Information provided »
^^^^^^^^^^^^^^^^

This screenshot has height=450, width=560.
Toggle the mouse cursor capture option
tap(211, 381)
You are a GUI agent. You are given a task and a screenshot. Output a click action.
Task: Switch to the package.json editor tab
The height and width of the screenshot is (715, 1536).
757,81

^^^^^^^^^^^^^^^^

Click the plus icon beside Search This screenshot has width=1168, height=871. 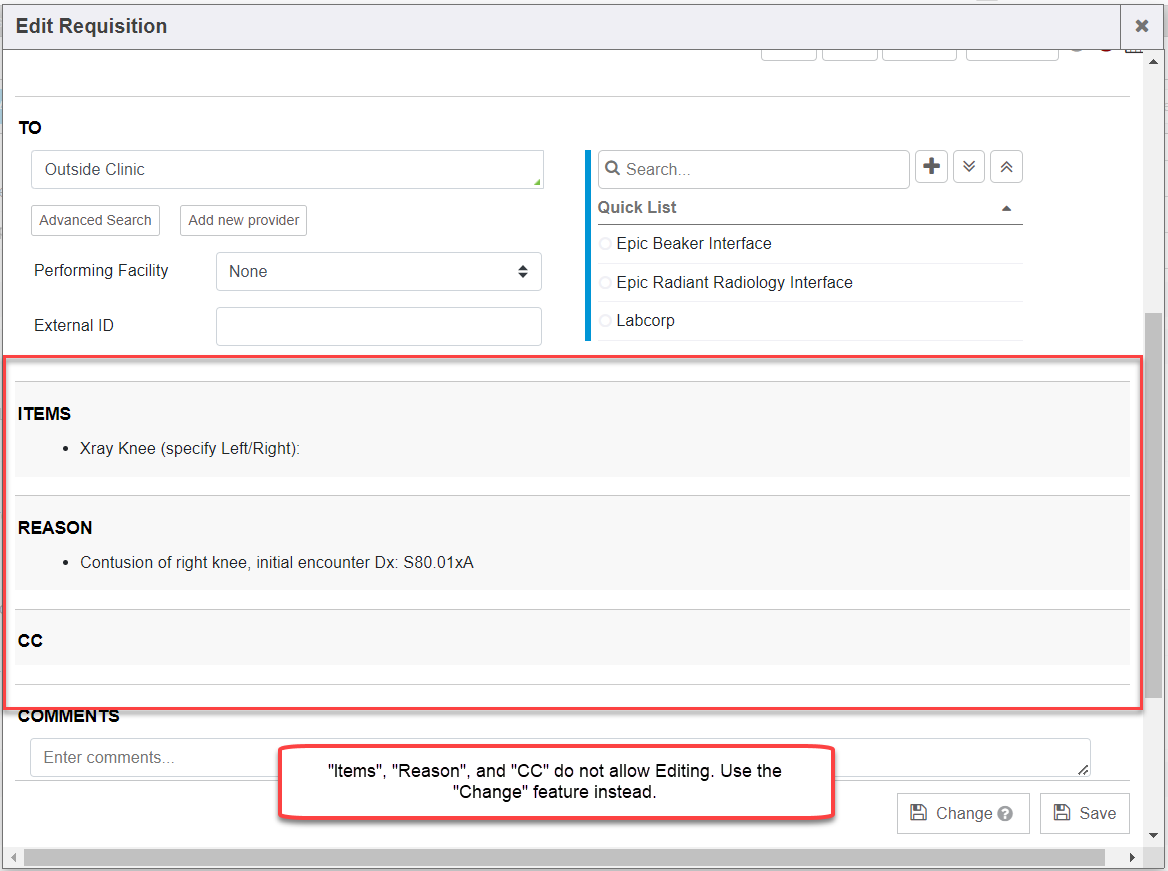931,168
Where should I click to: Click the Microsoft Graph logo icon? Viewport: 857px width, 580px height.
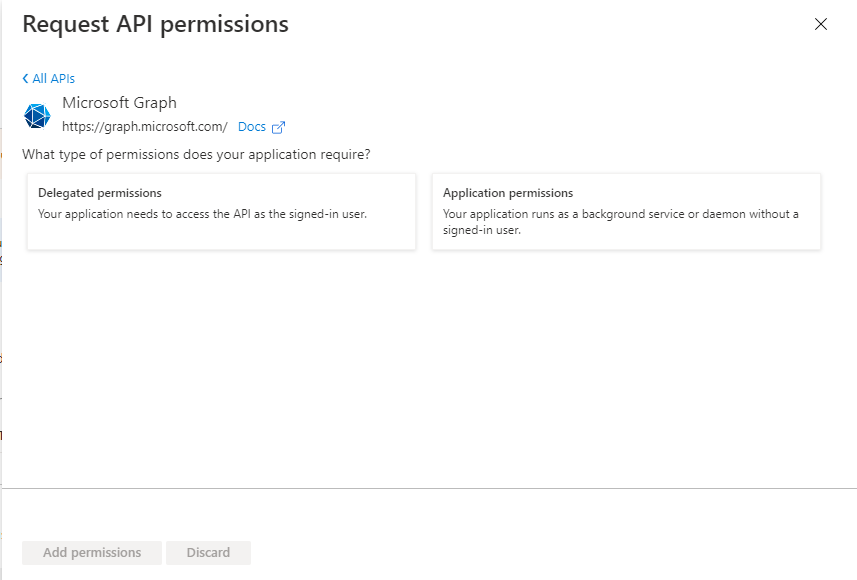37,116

^^^^^^^^^^^^^^^^

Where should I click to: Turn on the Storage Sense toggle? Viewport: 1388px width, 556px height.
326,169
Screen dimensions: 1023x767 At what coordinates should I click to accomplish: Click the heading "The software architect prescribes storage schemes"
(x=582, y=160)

^^^^^^^^^^^^^^^^

Goal » Show each line of the listing above that contains the string "Viewport", treating uppercase and lowercase as different.

The solution »
Where should I click to: Click the Microsoft Graph logo icon? Viewport: 857px width, 580px height.
Where should I click to: Turn on the Storage Sense toggle? Viewport: 1388px width, 556px height.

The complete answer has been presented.